* Work required
Each record, minus any picture, should be returned exactly as written.

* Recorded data
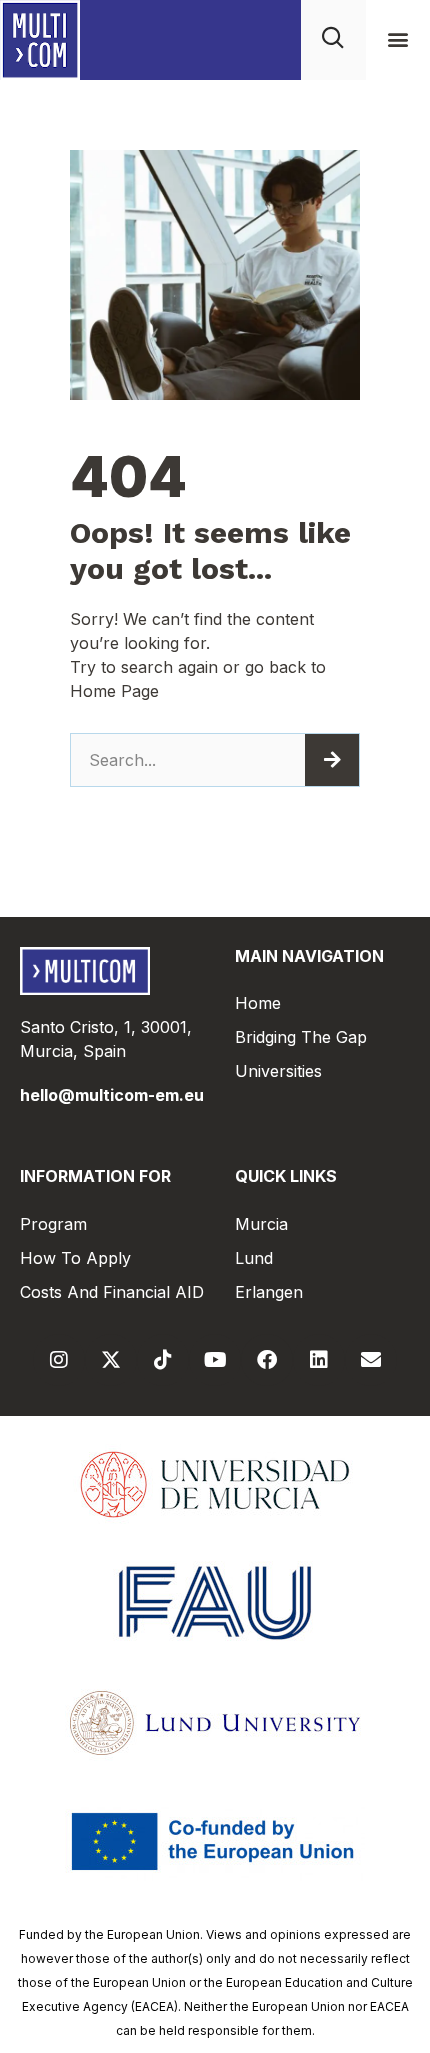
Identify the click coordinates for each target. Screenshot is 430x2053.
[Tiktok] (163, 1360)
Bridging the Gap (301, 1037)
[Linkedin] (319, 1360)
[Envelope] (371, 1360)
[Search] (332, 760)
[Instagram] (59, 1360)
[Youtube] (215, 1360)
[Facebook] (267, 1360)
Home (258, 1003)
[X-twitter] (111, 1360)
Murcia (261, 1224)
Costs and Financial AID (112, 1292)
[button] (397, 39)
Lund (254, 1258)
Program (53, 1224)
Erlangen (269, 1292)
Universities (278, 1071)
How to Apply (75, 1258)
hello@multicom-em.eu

* Answer to the problem
Identify the click coordinates for each target. Screenshot is 430x2053.
[Tiktok] (163, 1360)
Bridging the Gap (301, 1037)
[Linkedin] (319, 1360)
[Envelope] (371, 1360)
[Search] (332, 760)
[Instagram] (59, 1360)
[Youtube] (215, 1360)
[Facebook] (267, 1360)
Home (258, 1003)
[X-twitter] (111, 1360)
Murcia (261, 1224)
Costs and Financial AID (112, 1292)
[button] (397, 39)
Lund (254, 1258)
Program (53, 1224)
Erlangen (269, 1292)
Universities (278, 1071)
How to Apply (75, 1258)
hello@multicom-em.eu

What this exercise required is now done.